EXCERPTED PASSAGE

A hidden tourist gem here in KS is the Midland RR hotel @ Wilson, KS on the pre-merger UP “Kansas Pacific” route. Wife and I went up yesterday to spend night in the historic hotel and came bk today. Many UP historical artifacts are displayed in the building. Sitting right next to the mainline, trains blast through town as if there is nothing on this site of the western KS high plains. A total of four trains were seen or heard from our trackside room during the 18 hr stay. Most interesting was this morn around 1000 when an eb w/a pair of big jacks came by right before we checked out. This must have been a local as only 15-20 cars were being hauled.
I hold very little knowledge about the current profile of this line. Does anyone know what the daily avg train count is? What M and L jobs work out there? It is my understanding Salina has a pair of daily yd jobs. Most traffic would be going across N Platte, w/the KP used as a secondary route is my guess.

EXTRACTED MATERIAL

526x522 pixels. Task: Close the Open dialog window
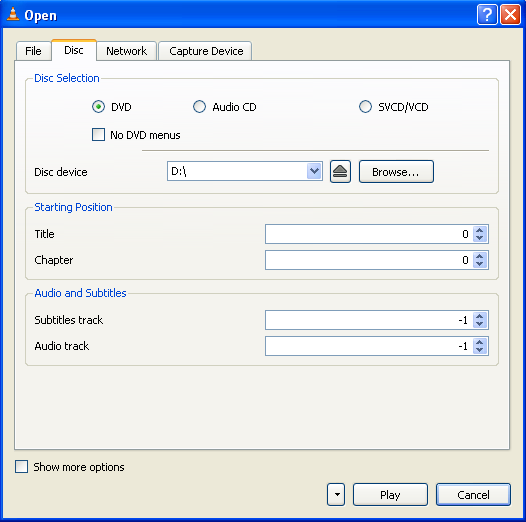pos(510,15)
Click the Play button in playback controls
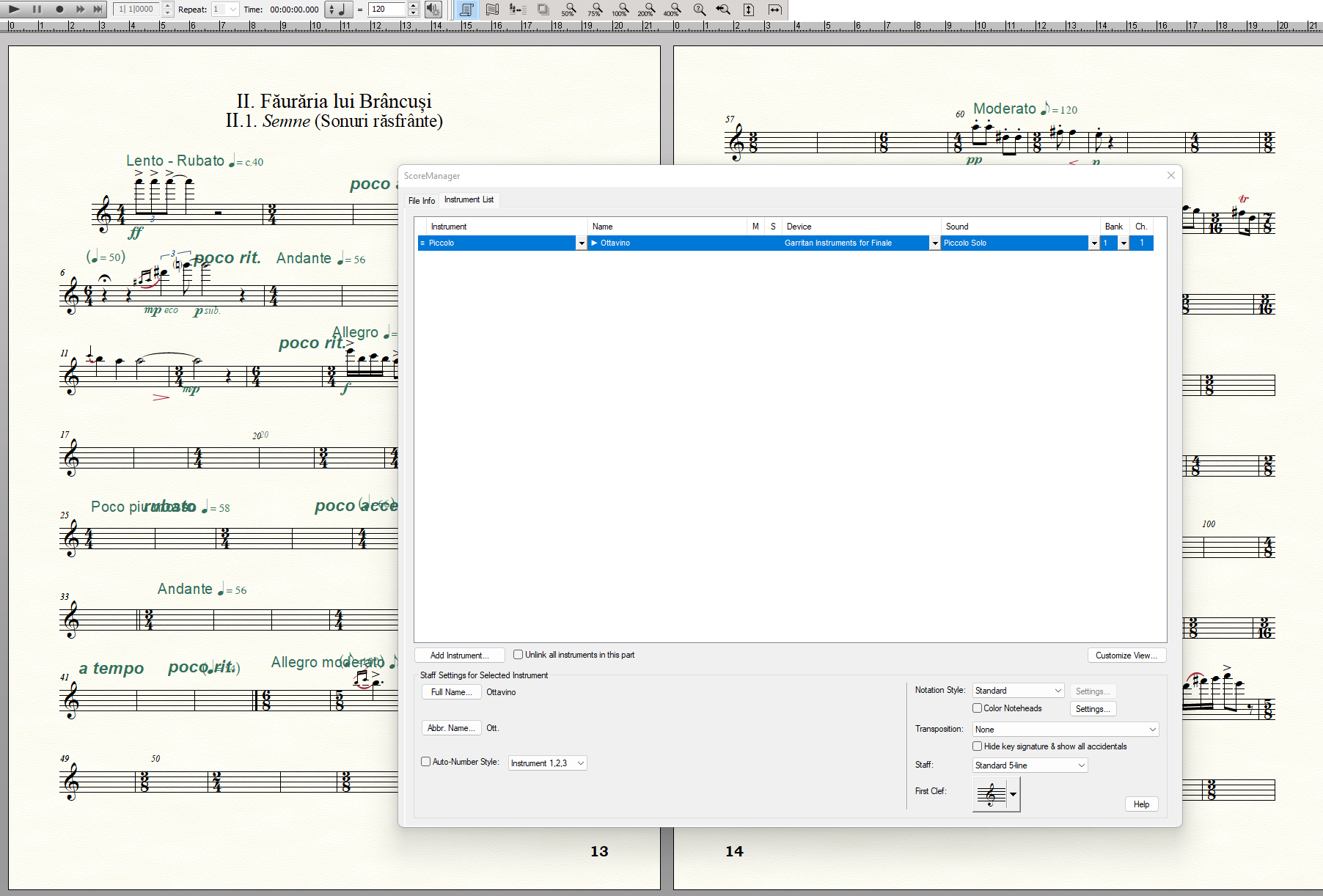This screenshot has width=1323, height=896. (14, 10)
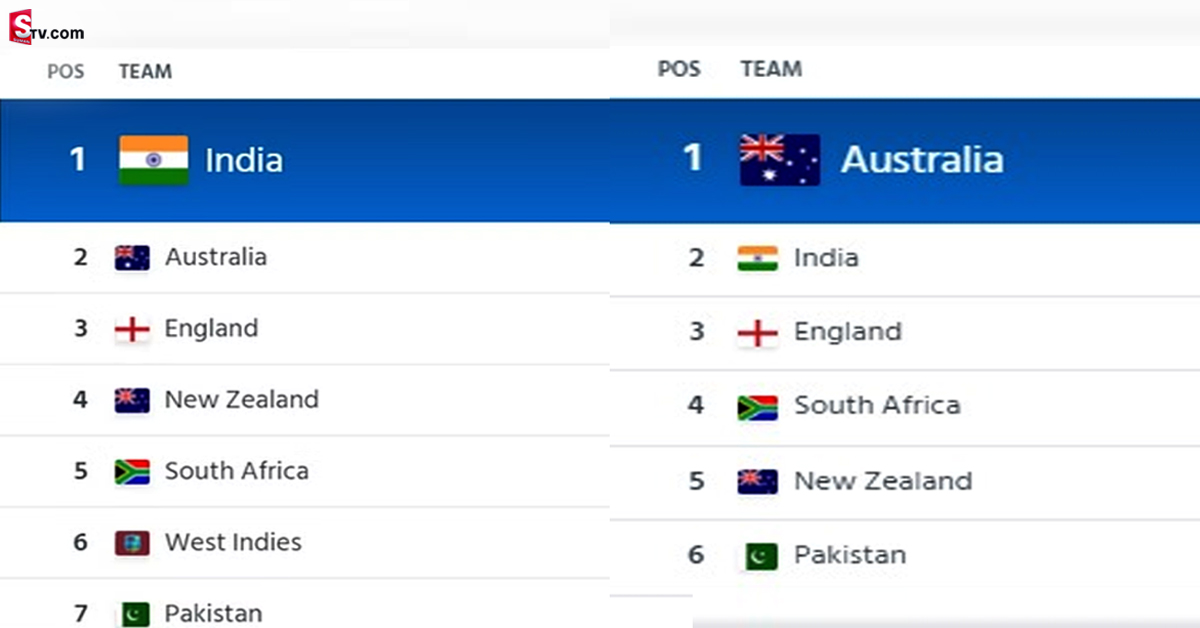This screenshot has width=1200, height=628.
Task: Click South Africa flag in right table
Action: click(x=757, y=407)
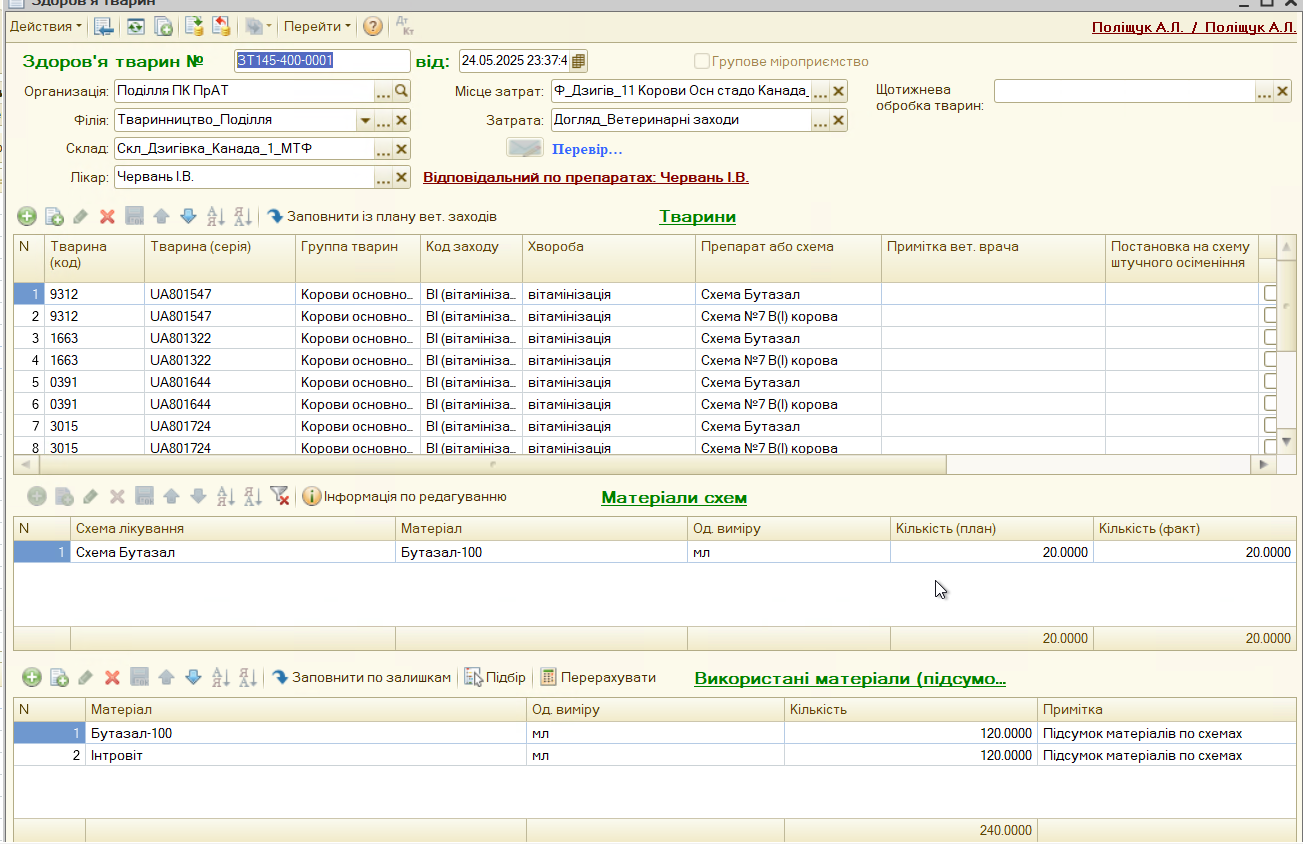
Task: Delete the selected row in Тварини table
Action: [x=108, y=217]
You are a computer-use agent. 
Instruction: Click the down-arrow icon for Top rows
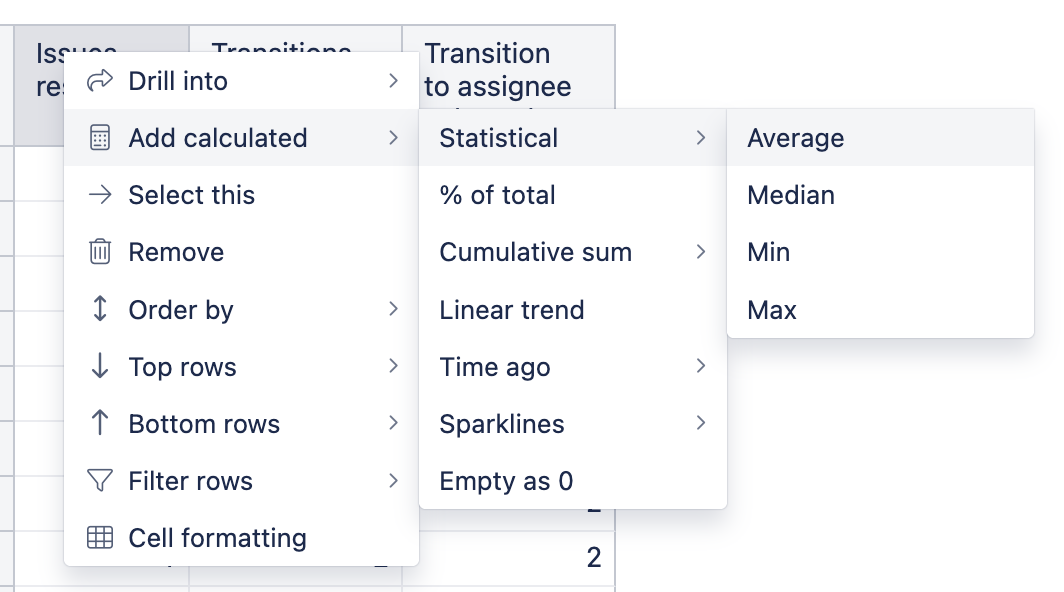click(100, 366)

WORK INSTRUCTIONS
1: In the post about the Midland RR hotel, how many trains were seen or heard from the room during the 18 hr stay?
2: Rewrite the part of the post about the Midland RR hotel starting at "I hold very" and ending at "is my guess.", with "yd" replaced by "yard".

WORKED SOLUTIONS
1: Four

2:
I hold very little knowledge about the current profile of this line. Does anyone know what the daily avg train count is? What M and L jobs work out there? It is my understanding Salina has a pair of daily yard jobs. Most traffic would be going across N Platte, w/the KP used as a secondary route is my guess.